# WHAT YOU HAVE TO DO
Rewrite the lines below as a Markdown table with the columns No and Line, starting at the line that contains "800x844 pixels. How" and ending at the line that contains "tap(237, 324)". Leave out blank lines.

-- Begin --

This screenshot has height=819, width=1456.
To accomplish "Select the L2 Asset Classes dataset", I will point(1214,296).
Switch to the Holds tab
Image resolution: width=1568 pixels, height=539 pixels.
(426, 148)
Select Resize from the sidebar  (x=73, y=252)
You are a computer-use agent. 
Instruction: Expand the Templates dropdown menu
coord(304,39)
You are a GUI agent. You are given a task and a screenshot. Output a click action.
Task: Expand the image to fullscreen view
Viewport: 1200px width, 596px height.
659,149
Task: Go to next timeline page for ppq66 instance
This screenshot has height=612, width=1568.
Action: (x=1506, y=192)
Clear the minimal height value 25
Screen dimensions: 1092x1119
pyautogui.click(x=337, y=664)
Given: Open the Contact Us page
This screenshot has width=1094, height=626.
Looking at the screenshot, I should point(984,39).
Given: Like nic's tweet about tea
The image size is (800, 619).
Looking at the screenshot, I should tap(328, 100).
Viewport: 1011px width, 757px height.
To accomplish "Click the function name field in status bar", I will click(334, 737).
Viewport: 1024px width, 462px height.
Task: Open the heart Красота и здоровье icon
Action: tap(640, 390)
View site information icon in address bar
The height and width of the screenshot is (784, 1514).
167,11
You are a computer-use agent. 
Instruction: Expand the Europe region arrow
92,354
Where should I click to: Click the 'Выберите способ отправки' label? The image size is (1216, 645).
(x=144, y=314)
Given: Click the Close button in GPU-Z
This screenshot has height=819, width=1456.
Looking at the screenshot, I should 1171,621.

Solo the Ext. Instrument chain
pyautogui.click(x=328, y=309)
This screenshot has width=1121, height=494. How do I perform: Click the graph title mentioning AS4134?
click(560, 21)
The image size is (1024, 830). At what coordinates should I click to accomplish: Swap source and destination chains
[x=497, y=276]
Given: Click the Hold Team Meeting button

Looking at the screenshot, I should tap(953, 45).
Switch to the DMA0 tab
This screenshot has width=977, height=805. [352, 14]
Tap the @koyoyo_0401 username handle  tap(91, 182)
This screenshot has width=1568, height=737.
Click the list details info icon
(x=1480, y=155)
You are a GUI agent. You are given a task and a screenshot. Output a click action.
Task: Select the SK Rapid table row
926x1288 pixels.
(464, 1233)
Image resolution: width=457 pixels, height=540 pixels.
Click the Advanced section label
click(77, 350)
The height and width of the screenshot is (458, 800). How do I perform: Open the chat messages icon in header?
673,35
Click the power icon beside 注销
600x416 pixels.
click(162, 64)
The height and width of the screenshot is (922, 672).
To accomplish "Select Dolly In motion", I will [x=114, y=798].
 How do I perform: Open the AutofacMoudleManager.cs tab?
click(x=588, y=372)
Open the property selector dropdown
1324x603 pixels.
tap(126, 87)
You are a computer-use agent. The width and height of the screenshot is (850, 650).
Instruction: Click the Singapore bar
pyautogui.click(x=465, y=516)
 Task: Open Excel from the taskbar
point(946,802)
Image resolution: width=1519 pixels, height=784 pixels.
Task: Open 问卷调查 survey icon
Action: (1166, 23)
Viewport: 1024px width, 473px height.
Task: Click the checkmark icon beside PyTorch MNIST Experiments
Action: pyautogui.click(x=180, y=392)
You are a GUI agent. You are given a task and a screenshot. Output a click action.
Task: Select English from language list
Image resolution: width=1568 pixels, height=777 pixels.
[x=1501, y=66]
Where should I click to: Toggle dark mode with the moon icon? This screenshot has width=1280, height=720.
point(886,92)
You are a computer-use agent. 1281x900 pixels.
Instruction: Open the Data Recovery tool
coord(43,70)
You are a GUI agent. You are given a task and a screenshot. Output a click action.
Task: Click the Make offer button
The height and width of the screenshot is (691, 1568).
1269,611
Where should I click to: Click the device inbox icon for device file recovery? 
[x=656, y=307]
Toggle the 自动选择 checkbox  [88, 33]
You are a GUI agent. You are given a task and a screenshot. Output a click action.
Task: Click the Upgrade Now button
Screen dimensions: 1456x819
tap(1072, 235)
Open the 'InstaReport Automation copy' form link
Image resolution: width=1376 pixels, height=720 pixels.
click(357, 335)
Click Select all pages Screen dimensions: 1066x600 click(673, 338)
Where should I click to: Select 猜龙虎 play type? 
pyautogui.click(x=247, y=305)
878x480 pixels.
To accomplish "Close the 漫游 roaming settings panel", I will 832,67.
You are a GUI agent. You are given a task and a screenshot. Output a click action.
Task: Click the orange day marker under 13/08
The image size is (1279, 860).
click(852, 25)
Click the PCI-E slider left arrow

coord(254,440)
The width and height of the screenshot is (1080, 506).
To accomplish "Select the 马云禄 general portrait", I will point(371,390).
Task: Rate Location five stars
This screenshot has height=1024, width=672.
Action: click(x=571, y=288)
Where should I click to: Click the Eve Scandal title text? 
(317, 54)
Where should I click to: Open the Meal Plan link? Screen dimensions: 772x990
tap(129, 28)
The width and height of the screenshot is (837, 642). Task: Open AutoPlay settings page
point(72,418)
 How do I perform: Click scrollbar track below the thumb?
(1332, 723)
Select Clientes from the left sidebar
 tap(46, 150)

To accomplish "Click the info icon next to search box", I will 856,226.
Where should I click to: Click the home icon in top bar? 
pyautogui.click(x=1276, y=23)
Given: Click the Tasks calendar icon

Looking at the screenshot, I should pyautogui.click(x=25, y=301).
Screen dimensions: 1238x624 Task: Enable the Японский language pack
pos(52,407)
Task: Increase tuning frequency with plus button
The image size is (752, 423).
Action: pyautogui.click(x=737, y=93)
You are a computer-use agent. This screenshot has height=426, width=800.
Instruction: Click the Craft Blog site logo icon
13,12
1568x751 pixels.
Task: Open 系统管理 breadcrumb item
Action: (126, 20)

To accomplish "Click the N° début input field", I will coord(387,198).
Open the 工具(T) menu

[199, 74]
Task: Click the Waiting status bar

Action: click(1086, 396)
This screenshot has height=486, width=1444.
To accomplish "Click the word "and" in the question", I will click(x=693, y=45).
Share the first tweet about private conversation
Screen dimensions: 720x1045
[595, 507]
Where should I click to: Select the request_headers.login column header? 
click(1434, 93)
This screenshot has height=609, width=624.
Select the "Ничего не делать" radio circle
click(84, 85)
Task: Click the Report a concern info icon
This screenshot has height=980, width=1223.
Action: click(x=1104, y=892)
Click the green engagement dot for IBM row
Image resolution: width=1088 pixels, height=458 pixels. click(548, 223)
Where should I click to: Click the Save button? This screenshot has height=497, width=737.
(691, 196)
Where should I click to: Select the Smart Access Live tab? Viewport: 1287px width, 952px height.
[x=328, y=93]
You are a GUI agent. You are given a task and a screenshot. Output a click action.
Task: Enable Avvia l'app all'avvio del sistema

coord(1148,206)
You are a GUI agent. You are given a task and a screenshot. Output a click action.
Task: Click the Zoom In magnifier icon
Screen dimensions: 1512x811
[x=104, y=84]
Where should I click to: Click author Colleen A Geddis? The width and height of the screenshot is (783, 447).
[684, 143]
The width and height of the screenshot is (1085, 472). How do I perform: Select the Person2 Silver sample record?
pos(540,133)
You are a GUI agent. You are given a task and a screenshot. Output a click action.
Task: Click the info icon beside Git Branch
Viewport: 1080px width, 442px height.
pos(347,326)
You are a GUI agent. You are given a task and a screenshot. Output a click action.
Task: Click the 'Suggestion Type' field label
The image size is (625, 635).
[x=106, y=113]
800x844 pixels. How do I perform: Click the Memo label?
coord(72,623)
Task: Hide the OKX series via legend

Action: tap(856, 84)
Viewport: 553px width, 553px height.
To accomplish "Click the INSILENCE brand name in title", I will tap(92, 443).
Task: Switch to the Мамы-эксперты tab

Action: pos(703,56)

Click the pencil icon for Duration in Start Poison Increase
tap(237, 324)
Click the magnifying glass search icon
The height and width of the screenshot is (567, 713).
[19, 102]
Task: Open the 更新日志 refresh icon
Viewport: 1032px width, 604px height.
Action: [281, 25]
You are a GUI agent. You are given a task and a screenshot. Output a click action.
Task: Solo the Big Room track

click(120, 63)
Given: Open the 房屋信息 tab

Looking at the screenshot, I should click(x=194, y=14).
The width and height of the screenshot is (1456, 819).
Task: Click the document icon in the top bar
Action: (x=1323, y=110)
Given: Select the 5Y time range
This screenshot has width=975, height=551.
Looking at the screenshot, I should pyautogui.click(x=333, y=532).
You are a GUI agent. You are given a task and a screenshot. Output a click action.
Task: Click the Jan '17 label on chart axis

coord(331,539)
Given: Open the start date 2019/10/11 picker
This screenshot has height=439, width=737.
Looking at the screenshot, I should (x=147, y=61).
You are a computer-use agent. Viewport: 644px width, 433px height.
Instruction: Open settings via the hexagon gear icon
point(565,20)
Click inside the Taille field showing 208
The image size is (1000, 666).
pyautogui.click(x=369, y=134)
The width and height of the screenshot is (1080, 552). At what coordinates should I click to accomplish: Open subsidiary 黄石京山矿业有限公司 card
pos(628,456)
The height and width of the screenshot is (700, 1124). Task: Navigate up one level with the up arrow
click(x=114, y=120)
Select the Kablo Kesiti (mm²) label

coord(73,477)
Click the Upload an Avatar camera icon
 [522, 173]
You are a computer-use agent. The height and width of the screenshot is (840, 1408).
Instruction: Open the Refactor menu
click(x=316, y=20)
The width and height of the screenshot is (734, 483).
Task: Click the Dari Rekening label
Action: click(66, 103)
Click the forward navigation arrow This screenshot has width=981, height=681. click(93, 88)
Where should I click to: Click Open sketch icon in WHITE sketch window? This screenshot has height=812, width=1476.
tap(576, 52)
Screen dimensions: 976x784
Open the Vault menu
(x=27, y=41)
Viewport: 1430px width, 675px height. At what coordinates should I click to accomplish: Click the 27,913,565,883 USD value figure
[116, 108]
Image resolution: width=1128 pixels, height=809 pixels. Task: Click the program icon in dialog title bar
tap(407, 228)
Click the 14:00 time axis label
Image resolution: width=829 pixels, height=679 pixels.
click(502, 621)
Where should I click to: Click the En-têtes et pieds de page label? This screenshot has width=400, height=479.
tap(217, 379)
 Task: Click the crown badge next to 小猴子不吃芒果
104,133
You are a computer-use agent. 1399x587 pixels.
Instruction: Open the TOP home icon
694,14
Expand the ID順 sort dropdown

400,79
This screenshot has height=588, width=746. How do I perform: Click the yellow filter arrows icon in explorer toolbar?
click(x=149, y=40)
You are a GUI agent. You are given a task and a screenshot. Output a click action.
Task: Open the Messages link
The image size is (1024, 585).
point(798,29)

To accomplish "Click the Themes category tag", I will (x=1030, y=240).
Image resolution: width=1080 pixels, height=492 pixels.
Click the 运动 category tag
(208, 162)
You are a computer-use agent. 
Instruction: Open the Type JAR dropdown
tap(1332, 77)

-- End --

# EXPECTED ANSWER
| No | Line |
|---|---|
| 1 | 800x844 pixels. How do I perform: Click the Memo label? |
| 2 | coord(72,623) |
| 3 | Task: Hide the OKX series via legend |
| 4 | Action: tap(856, 84) |
| 5 | Viewport: 553px width, 553px height. |
| 6 | To accomplish "Click the INSILENCE brand name in title", I will tap(92, 443). |
| 7 | Task: Switch to the Мамы-эксперты tab |
| 8 | Action: pos(703,56) |
| 9 | Click the pencil icon for Duration in Start Poison Increase |
| 10 | tap(237, 324) |